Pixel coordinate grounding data
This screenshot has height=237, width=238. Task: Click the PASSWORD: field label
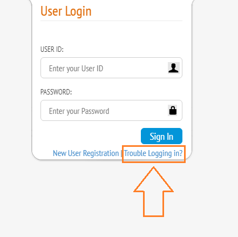[56, 92]
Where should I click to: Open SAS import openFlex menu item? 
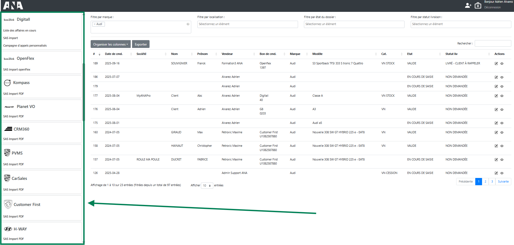[x=17, y=69]
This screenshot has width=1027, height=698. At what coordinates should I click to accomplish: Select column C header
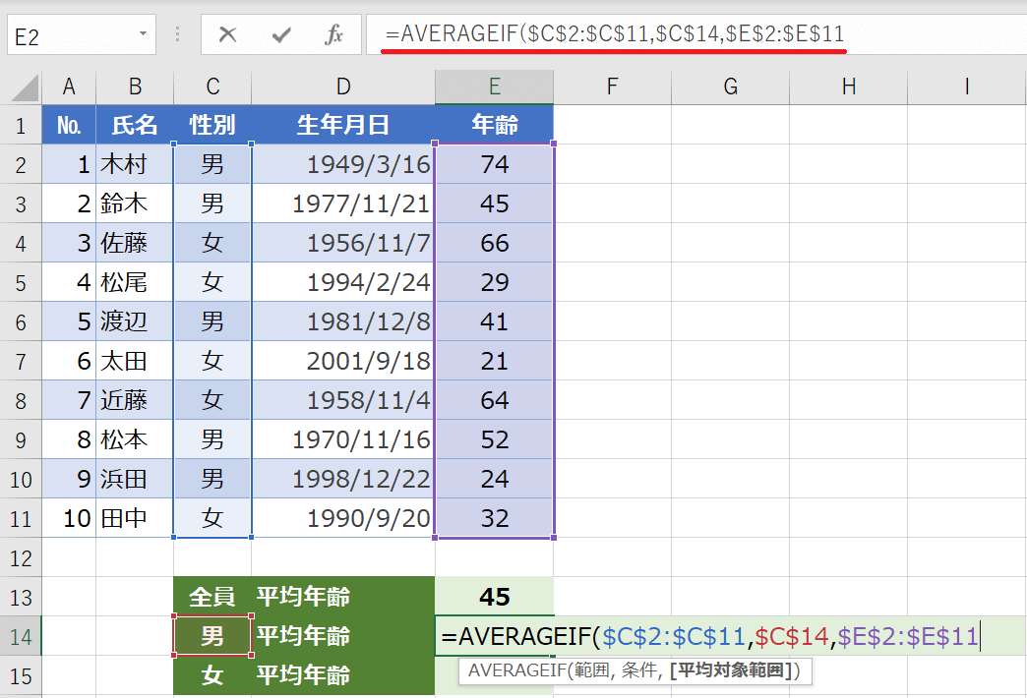(212, 87)
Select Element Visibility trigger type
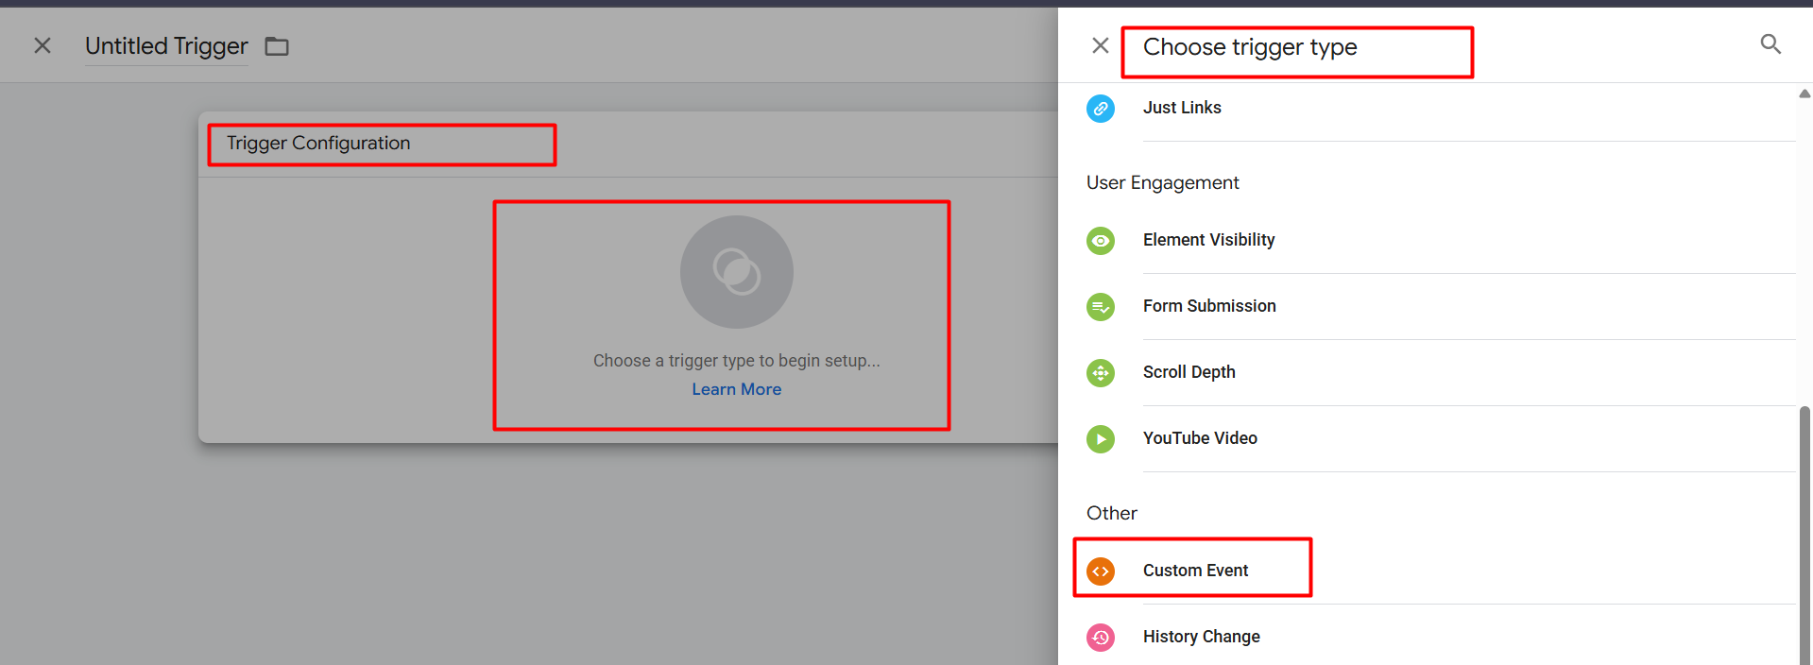 point(1208,240)
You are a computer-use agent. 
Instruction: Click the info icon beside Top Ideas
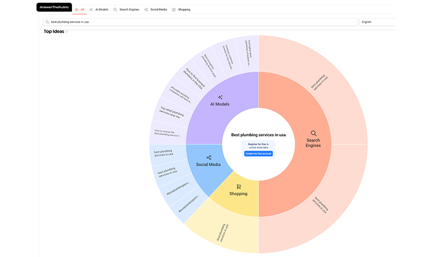click(66, 32)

§ **EXERCISE DIRECTIONS**:
Will you restate every entry word for word and omit the images?

§ **YOUR SOLUTION**:
This screenshot has height=237, width=238. Task: Click the PASSWORD: field label
[56, 92]
Where should I click to: Open SAS import openFlex menu item? 
[x=17, y=69]
This screenshot has width=1027, height=698. At what coordinates should I click to accomplish: Select column C header
(212, 87)
Select Element Visibility trigger type
 point(1208,240)
You are a computer-use agent. 
Instruction: Click the info icon beside Top Ideas
click(66, 32)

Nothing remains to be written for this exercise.